The graff can be misunderstood and commercial executions can lead palates astray. Some recent iterations have shifted the flavor profile toward that of a cider or straight up apple flavor. But in the past, these brews were not a cheap way to try to sell cider; instead, they were more of a balanced beer-to-cider experience. This was achieved by using a more complicated and delicate technique to bring together two different forms of fermentation. While it’s possible to make a harmonious graff, it will require more work and planning than simply adding apple flavoring to a beer.
When those first homebrewers set out to create a graff, probably after a few pints one afternoon, they may have decided to simply add cider to a beer, post-fermentation. That’s likely how the snakebite was born. After such a “Eureka!” moment, the next natural course of action would be to ferment the beer and cider together. But this has its own list of problems, the biggest of which is choosing the proper yeast. Though all yeast will ferment the sugars in beer and cider, some of the flavors that are produced can be very specific to each finished beverage. The optimal strain for beer and cider together tends to be a British ale yeast. It will accentuate the malt flavors in the beer while subduing the tart, bitter notes of the apples.
Now that the yeast is out of the way, it’s time to focus on the apples. Not all of them are well-suited for cider making. In fact, you don’t need to use whole apples at all. Pick up some cider juice from the farmers market or grocery store — just be sure there aren’t any added preservatives. Only about half of your finished volume should be cider juice. For instance, if you’re making a 5-gallon batch, only 2.5 gallons (or less) of cider juice is necessary.

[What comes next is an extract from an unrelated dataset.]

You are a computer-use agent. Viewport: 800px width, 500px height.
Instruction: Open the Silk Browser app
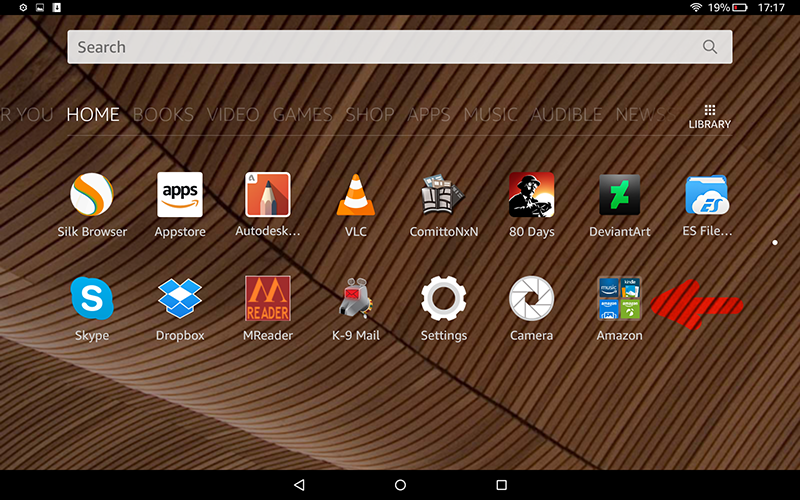click(x=91, y=195)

The beer base can be a little more complicated. While there are many beer styles, some won’t taste as good mixed in with a cider as others. Ultimately, though, it all has to do with personal preference and there are no hard rules. Traditionally, the base beer would be an English mild. Whatever you go with, make sure it has a low alcohol content, a light roasted note, little-to-no hop bitterness and a pleasant, biscuit-like aroma. Once blended with the cider juice, fermentation should produce a malt-forward dry beverage with a smooth apple finish. After electing your beer base, make a half-size batch. Once you’ve blended the wort, cider juice and yeast, it will ferment as normal and possibly become your next award-winning batch.